=== RECORD EXCERPTS ===
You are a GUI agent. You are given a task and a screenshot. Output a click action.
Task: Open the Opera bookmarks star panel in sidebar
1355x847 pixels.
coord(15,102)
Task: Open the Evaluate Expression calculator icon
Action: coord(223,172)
===
ACTIVITY → Your reply must repeat the entries above exactly and in full.

EXPECTED ANSWER →
You are a GUI agent. You are given a task and a screenshot. Output a click action.
Task: Open the Opera bookmarks star panel in sidebar
1355x847 pixels.
coord(15,102)
Task: Open the Evaluate Expression calculator icon
Action: coord(223,172)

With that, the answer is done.